We define some basic conventions to streamline our workflow and make things easier to organize. If you take issue with any of these, please let us know! We're more than willing to change things that don't work for you all :)

Main Branch

The main branch for this repository is called master. This is where we will do most of our work. However, if you are making changes to an existing code file, then create a new branch for it. More details on branches blow.

Work Tickets and Branches

We will be using GitHub Issues (the issues tab on the repository) to track work and give assignments. If the assignment requires you to heavily modify existing code, make a new branch for working on this issue. If not, you can push directly to the master branch.

We will keep track of branches with a systematic way of titling them. They should be titled as

<IssueNumber>-<Short-Description>

You can create a branch using

git checkout -b branchName

For example, if my assignment were to fix this README file, and this assignment was given to me as ticket number 5, I would create a new branch since I am editing an existing file. To do this, I would type

git checkout -b 5-readme-fix

When you are done working on this branch, create a pull request and we will review it before merging it to the master branch.

Remember, it is only required that you create a branch when you are instructed to make major changes to an existing file, like README.md. If not, you are still free to make your own branch, but it is not required and you can just push to master. If all you are doing is adding stuff (like additional helper functions), and not modifying what already exists, there is no need to create a new branch. Just to minimize merge conflicts :)

VSCode Live Share

If you're working with someone concurrently on the same script, it's sometimes helpful to work together on it. Luckily, Visual Studio Code (the text editor / IDE you should use) has a Live Share extension pack. TO install it, search for extensions (there should be an icon on the left-had-side bar). Search "liveshare" and install the Live Share Extension Pack.

Coding Conventions

Here we will define coding conventions to ensure proper documentation of our code. By following these conventions, it helps others (and maybe even your future self) understand the code you've written.

These conventions are highly detailed and specific. If some of these conventions do not work for the code you are writing feel free to use conventions that suit your code and coding style. However, we do ask that your code to be readable and consistent.

Docstrings and Function Definitions

Function Definitions

Function names must be descriptive, i.e. names such as "function" or "do_something" can NOT be used. For example, if you want to write a function that gets a city name then your function can be named get_city_name().

To guarantee that we pass in the correct argument type to a function, function parameters must include type hinting. With this method, if an argument with the wrong type is passed in, a type error will be given.
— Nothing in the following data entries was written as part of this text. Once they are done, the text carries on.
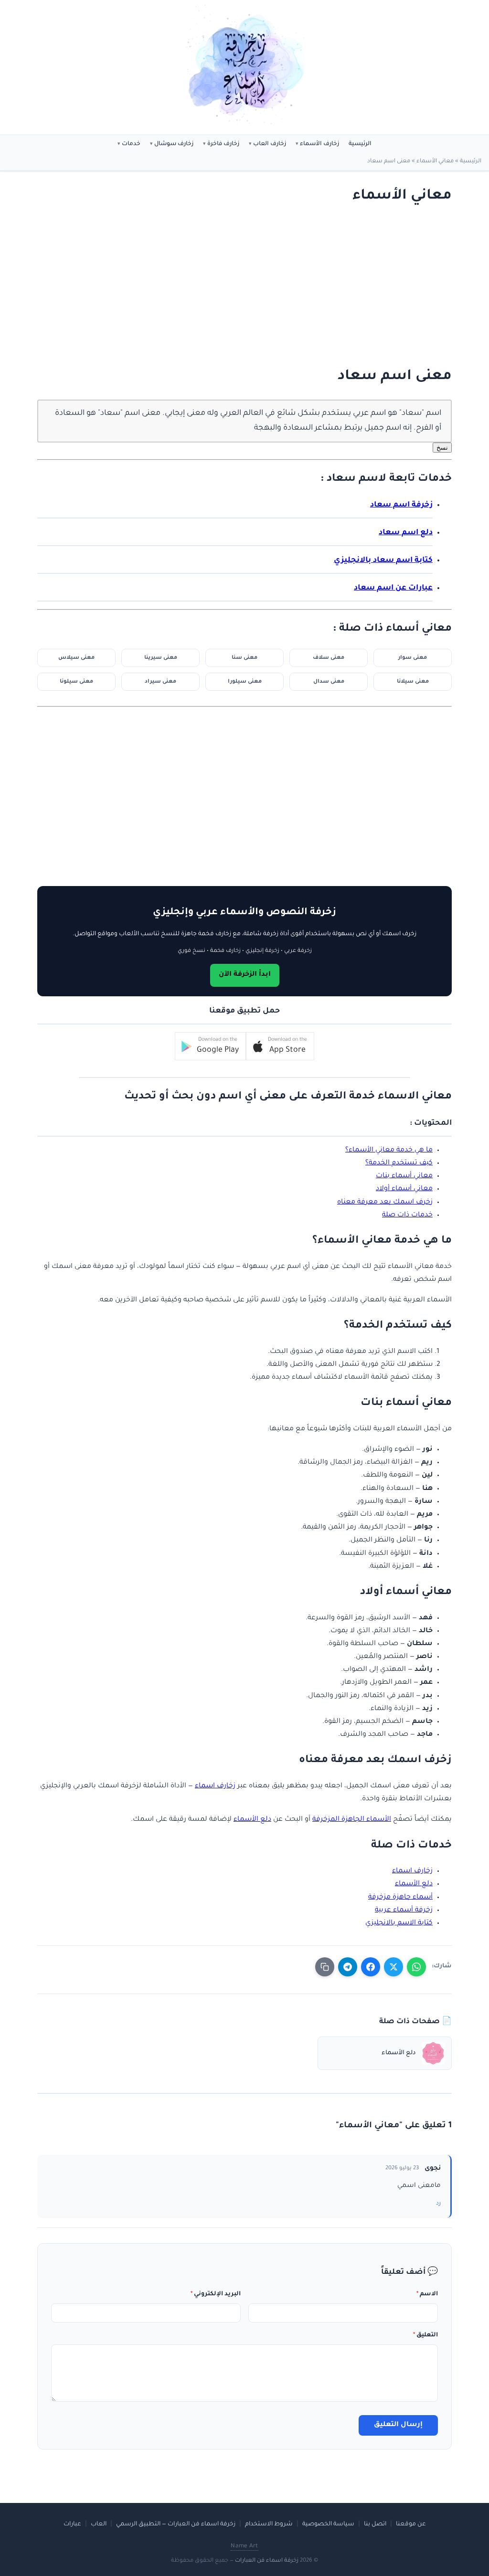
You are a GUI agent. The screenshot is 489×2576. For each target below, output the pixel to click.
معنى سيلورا (245, 682)
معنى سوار (412, 658)
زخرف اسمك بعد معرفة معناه (385, 1202)
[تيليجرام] (347, 1966)
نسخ (442, 447)
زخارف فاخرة (223, 144)
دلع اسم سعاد (406, 533)
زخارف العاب (269, 144)
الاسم (427, 2294)
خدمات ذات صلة (407, 1215)
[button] (280, 1046)
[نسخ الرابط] (324, 1966)
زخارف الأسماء (319, 144)
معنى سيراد (160, 682)
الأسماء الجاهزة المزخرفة (351, 1820)
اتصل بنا (375, 2524)
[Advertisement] (255, 286)
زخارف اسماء (215, 1786)
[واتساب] (416, 1966)
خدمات (131, 144)
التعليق (425, 2335)
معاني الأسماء (435, 161)
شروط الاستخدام (269, 2524)
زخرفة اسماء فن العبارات (266, 2561)
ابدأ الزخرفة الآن (245, 975)
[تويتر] (393, 1966)
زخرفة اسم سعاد (401, 505)
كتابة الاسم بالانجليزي (399, 1923)
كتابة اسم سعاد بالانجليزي (383, 561)
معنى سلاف (328, 658)
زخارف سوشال (173, 144)
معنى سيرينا (160, 658)
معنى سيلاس (76, 658)
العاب (98, 2524)
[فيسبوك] (370, 1966)
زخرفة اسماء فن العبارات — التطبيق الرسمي (175, 2524)
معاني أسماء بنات (404, 1176)
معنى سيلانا (413, 682)
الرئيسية (360, 144)
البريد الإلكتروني (216, 2294)
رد (438, 2204)
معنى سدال (328, 682)
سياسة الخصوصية (328, 2524)
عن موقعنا (411, 2524)
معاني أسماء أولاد (404, 1189)
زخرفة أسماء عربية (404, 1910)
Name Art (244, 2546)
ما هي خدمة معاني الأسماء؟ (389, 1150)
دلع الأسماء (252, 1820)
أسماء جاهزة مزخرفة (400, 1897)
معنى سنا (244, 658)
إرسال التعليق (398, 2425)
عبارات (72, 2524)
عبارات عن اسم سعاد (393, 588)
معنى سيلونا (76, 682)
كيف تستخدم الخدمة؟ (399, 1163)
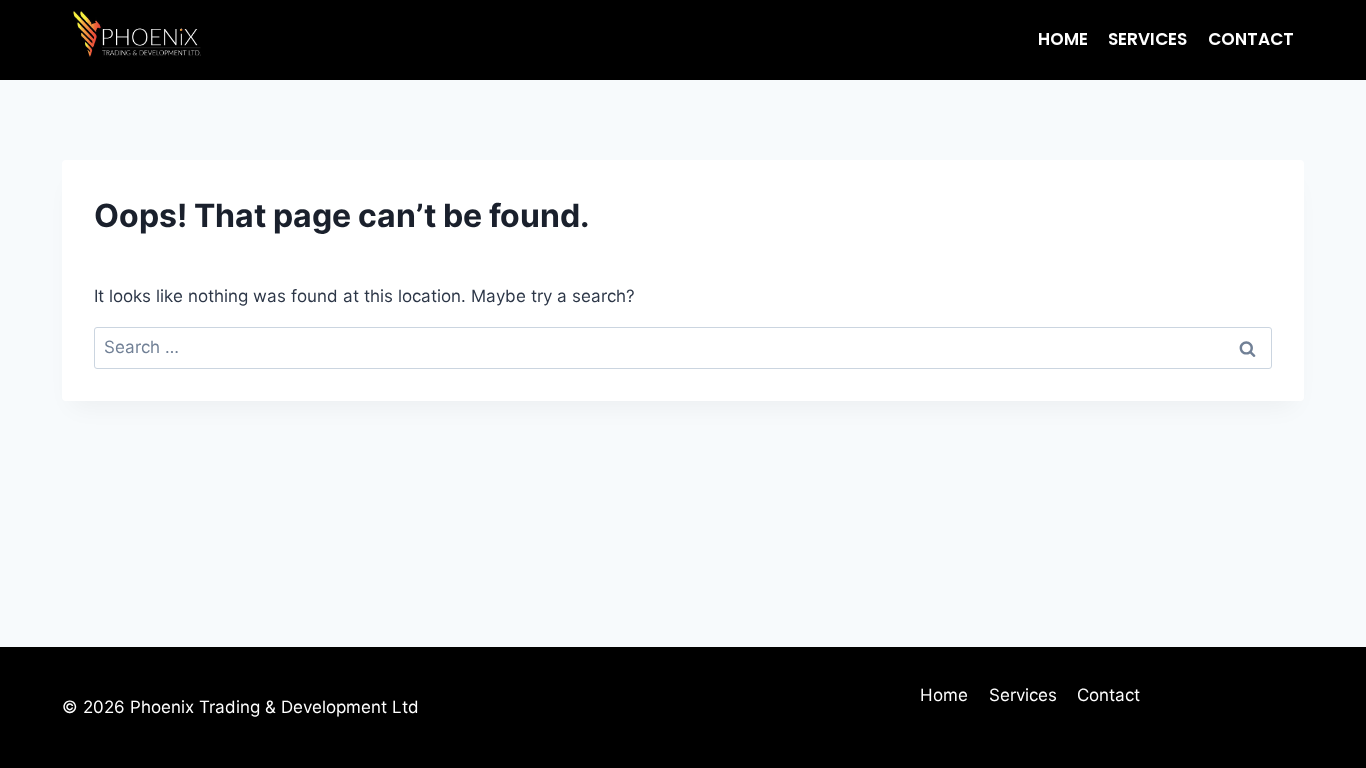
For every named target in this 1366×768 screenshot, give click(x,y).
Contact (1251, 39)
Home (1063, 39)
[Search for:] (683, 347)
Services (1147, 39)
An example of a function definition is

def get_city_name(geoid: str):

You can also use default arguments for your function parameters to guarantee that an argument is passed into the function even if no argument is given during the function call. For example

def geoid_from_city(city: str = "Rancho Mirage, CA"):

will still run even if you call the function geoid_from_city().

Docstrings

Docstrings are a convenient way of documenting the functions we write. Docstrings inclue a description of your function, the arguments it needs, and the output of the function. Docstrings appear right after the function definition and you can create one by using triple quotes """ [docstring here] """ or ''' [docstring here] '''.

Here is an example docstring from the acs_detail_table.py file.

def get_population_estimate(year: str, city: str):
    """
    Pulls the population estimate data from ACS for a city and year.
    NOTE: Returns "Connection refused by the server.." if no connection to server

    Argument(s) 
    -----------------------
        year: year of data needed to pull in string format. Example: 
              "2021"
        city: city id in string format. Example is Rancho Mirage: 
              "59500"
    
    Output
    -----------------------
    Population estimate in List of List of strings format. Example:
        [['NAME', 'B01001_001E', 'state', 'place'], ['Palm Springs city, California', '47897', '06', '55254']] 
    """

For consistency, all arguments have a one tab indent and its description should align with the description of the other arguments. For the output, output descriptions are NOT indented but the example should have a one tab indent. Output examples should be given. However, if your output is too long or too difficult to type, ex. a dataframe, it can be omitted.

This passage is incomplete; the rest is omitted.